- _Assigned task_: What you need to produce from the material below is an exact transcription of the lines from the one with "Type of Location (22, 2375)" through the one with "War Robots Frontiers Decoration (59, 45)", both included, and no other line.

- _Given information_:
★ ★ ★

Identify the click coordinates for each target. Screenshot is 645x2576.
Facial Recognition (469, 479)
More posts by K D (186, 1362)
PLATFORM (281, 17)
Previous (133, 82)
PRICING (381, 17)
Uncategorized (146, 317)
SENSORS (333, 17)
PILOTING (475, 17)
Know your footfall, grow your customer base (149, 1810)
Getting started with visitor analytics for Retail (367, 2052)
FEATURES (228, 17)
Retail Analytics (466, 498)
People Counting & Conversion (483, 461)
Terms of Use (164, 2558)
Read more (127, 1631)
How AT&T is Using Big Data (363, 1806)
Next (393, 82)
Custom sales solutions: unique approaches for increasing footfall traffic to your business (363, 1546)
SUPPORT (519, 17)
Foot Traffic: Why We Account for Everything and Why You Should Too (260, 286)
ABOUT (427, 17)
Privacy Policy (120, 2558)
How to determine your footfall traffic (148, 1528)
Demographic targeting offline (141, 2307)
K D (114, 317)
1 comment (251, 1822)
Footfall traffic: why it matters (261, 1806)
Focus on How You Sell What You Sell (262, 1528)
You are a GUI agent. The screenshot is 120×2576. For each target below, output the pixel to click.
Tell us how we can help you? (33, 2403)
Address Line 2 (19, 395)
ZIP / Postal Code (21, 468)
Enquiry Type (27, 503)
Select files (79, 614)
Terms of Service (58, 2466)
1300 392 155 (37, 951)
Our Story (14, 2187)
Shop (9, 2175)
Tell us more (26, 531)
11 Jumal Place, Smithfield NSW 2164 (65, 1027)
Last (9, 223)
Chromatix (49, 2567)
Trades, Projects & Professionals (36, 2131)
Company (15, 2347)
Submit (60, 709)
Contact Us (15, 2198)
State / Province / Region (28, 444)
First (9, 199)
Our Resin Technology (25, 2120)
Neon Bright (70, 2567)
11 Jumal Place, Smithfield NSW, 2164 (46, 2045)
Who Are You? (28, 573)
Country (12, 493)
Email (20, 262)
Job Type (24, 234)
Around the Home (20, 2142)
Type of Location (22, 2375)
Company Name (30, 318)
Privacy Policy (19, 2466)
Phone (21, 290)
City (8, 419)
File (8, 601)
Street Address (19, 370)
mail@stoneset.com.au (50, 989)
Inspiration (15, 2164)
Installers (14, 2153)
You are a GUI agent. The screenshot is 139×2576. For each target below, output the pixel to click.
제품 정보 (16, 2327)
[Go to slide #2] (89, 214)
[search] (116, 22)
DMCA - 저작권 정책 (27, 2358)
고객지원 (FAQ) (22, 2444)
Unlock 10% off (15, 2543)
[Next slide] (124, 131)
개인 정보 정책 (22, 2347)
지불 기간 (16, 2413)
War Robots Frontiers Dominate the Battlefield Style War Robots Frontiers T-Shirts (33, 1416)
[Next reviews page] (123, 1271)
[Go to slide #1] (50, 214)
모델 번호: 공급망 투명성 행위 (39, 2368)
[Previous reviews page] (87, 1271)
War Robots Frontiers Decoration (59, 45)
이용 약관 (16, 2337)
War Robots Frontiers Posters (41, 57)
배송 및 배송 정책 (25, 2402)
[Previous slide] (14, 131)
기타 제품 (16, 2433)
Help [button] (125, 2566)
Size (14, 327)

★ ★ ★

- _Expected answer_:
Type of Location (22, 2375)
Company Name (30, 318)
Privacy Policy (19, 2466)
Phone (21, 290)
City (8, 419)
File (8, 601)
Street Address (19, 370)
mail@stoneset.com.au (50, 989)
Inspiration (15, 2164)
Installers (14, 2153)
You are a GUI agent. The screenshot is 139×2576. For each target below, output the pixel to click.
제품 정보 (16, 2327)
[Go to slide #2] (89, 214)
[search] (116, 22)
DMCA - 저작권 정책 (27, 2358)
고객지원 (FAQ) (22, 2444)
Unlock 10% off (15, 2543)
[Next slide] (124, 131)
개인 정보 정책 (22, 2347)
지불 기간 (16, 2413)
War Robots Frontiers Dominate the Battlefield Style War Robots Frontiers T-Shirts (33, 1416)
[Next reviews page] (123, 1271)
[Go to slide #1] (50, 214)
모델 번호: 공급망 투명성 행위 (39, 2368)
[Previous reviews page] (87, 1271)
War Robots Frontiers Decoration (59, 45)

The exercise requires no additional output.